**SUPPLIED RECORDS**
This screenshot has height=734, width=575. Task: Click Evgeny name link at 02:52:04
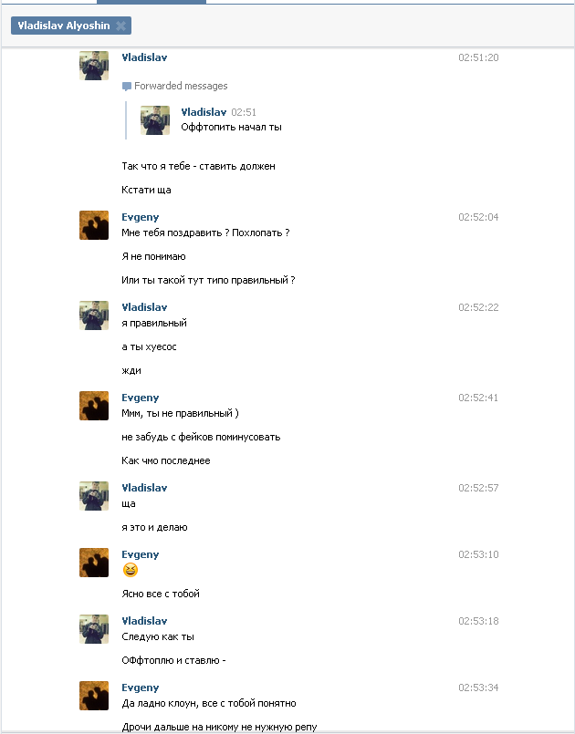coord(141,217)
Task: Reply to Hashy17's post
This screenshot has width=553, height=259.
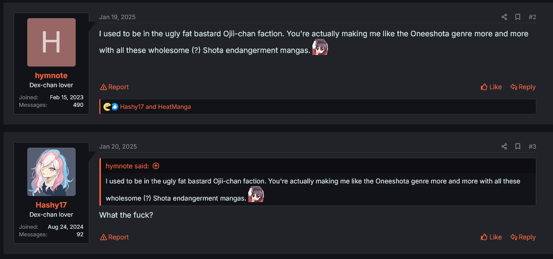Action: (523, 237)
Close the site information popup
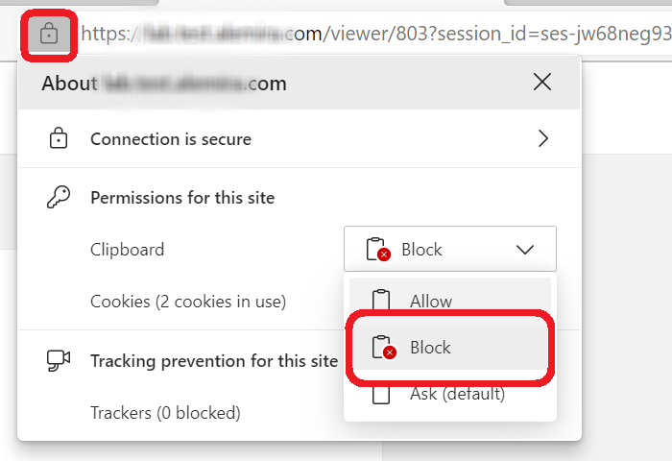This screenshot has width=672, height=461. [x=542, y=83]
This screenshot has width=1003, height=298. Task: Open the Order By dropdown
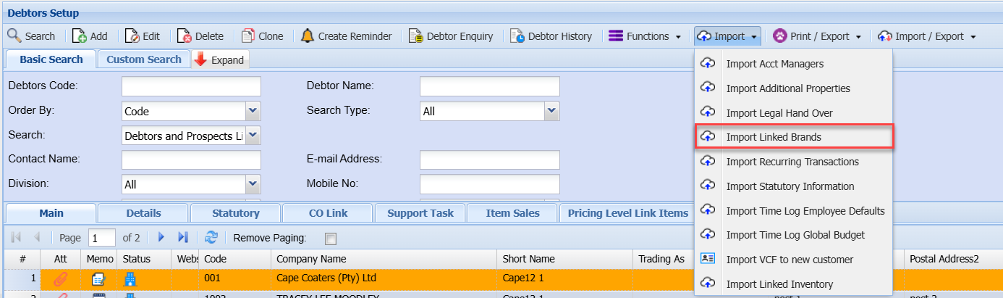click(253, 112)
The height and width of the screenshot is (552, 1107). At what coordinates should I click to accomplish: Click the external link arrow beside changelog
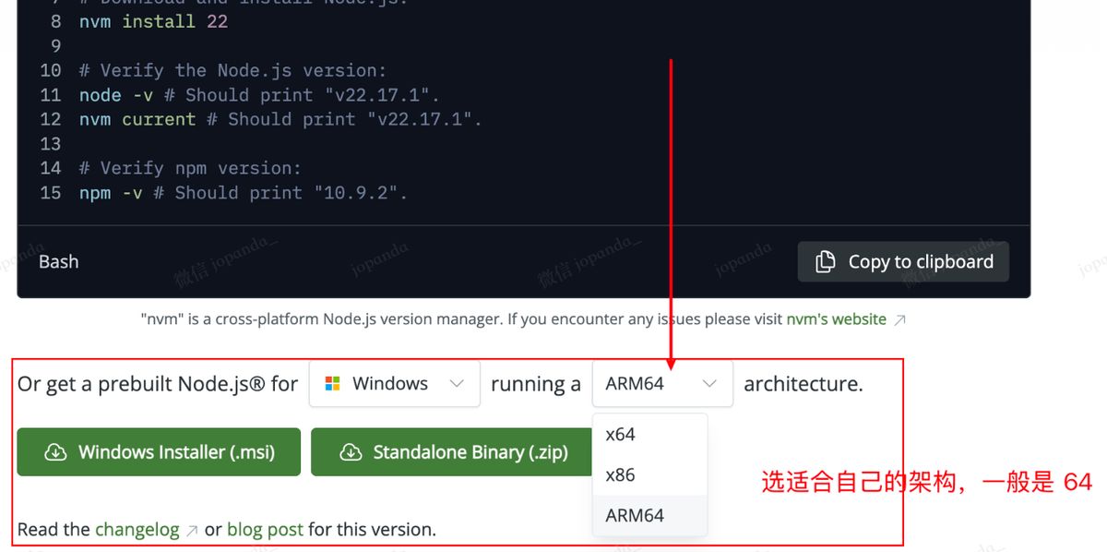[x=189, y=529]
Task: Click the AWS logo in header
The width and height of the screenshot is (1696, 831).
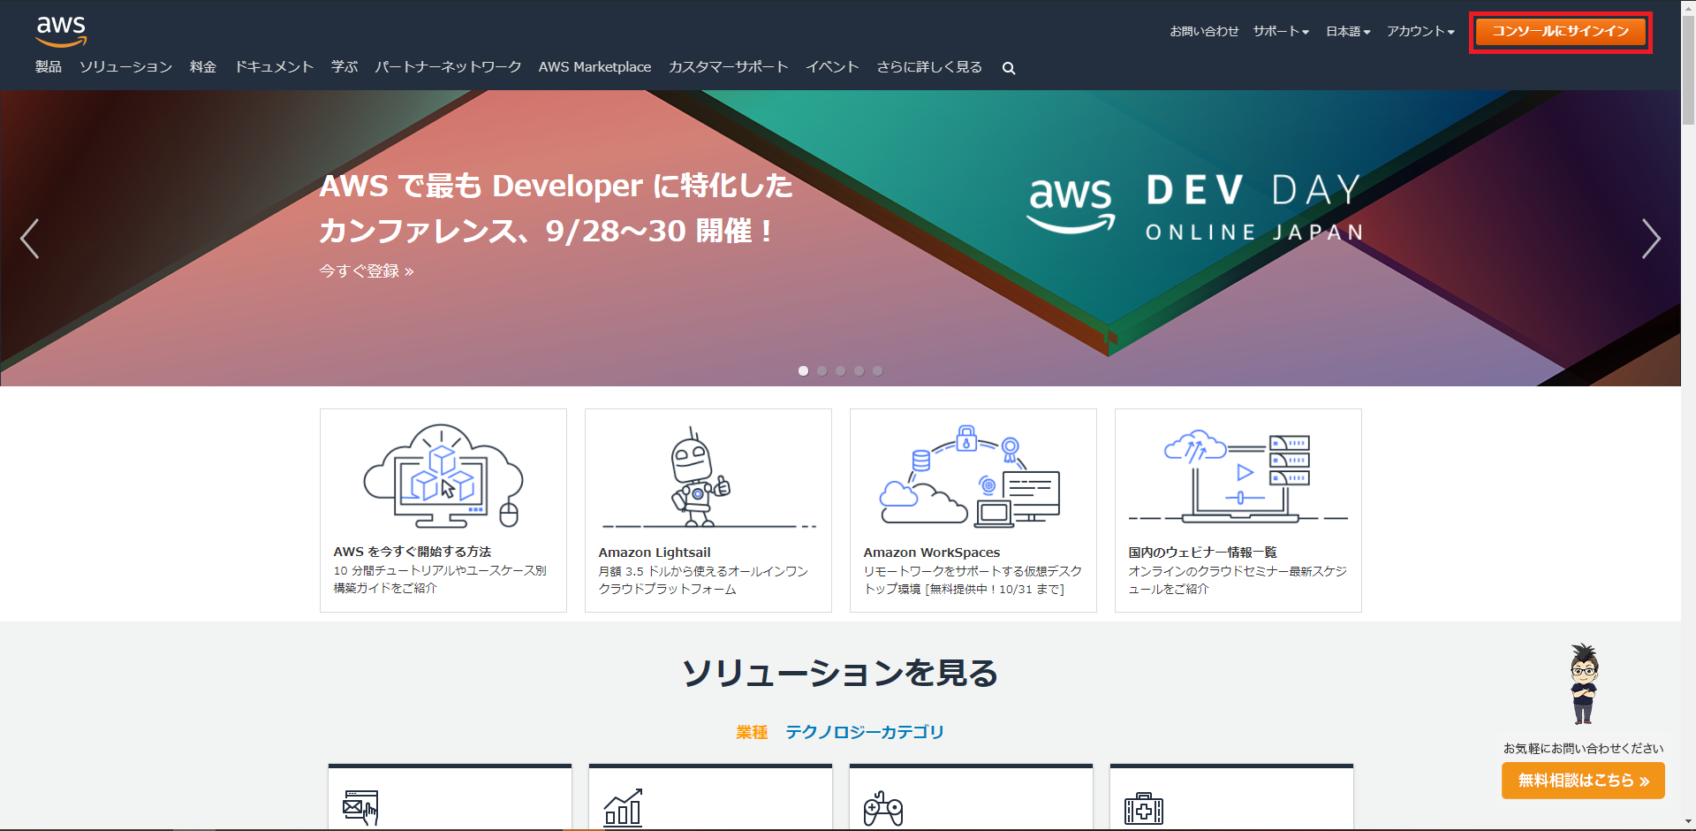Action: [61, 31]
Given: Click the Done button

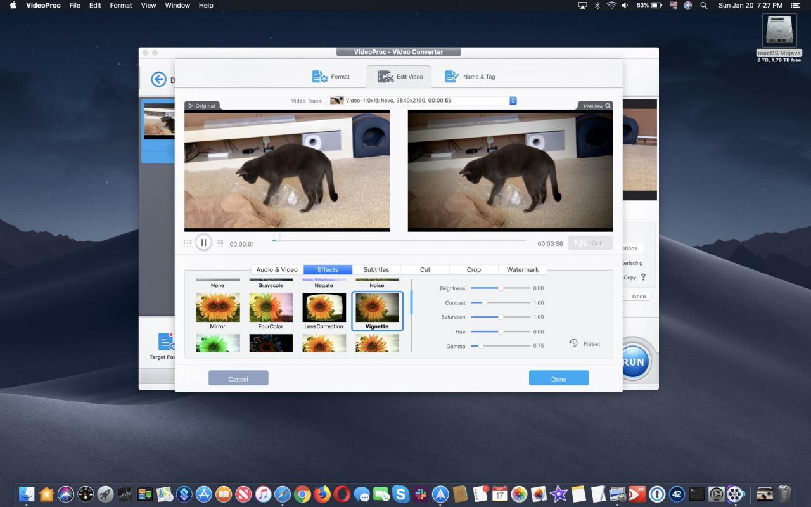Looking at the screenshot, I should tap(559, 378).
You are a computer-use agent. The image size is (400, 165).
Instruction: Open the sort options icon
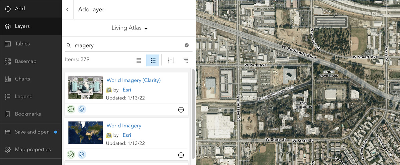[x=185, y=60]
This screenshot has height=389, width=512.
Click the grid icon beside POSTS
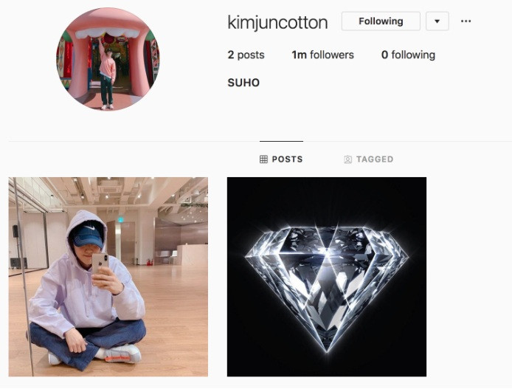click(x=263, y=159)
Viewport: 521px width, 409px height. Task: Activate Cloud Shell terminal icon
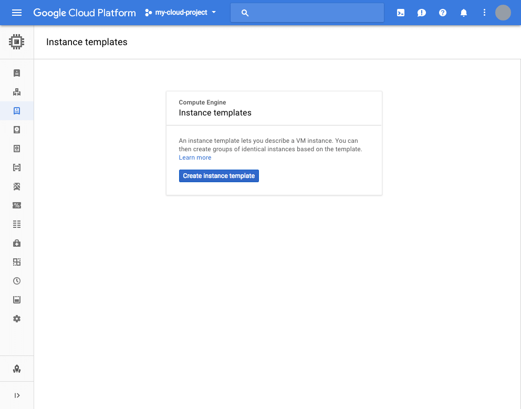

**YOUR ASSIGNMENT**
Print the whole listing above once more, word for word, without its pictures.

**ANSWER SPACE**
This screenshot has height=734, width=575. Task: Click Evgeny name link at 02:52:04
coord(141,217)
Task: Reply to Hashy17's post
This screenshot has width=553, height=259.
Action: (523, 237)
Close the site information popup
This screenshot has width=672, height=461. [x=542, y=83]
This screenshot has width=1003, height=298. Task: Open the Order By dropdown
click(253, 112)
The height and width of the screenshot is (552, 1107). At what coordinates should I click to accomplish: Click the external link arrow beside changelog
[x=189, y=529]
Task: Click the AWS logo in header
The width and height of the screenshot is (1696, 831).
Action: [61, 31]
Given: Click the Done button

Looking at the screenshot, I should tap(559, 378).
You are a computer-use agent. The image size is (400, 165).
Instruction: Open the sort options icon
[x=185, y=60]
This screenshot has height=389, width=512.
Click the grid icon beside POSTS
click(x=263, y=159)
Viewport: 521px width, 409px height. Task: Activate Cloud Shell terminal icon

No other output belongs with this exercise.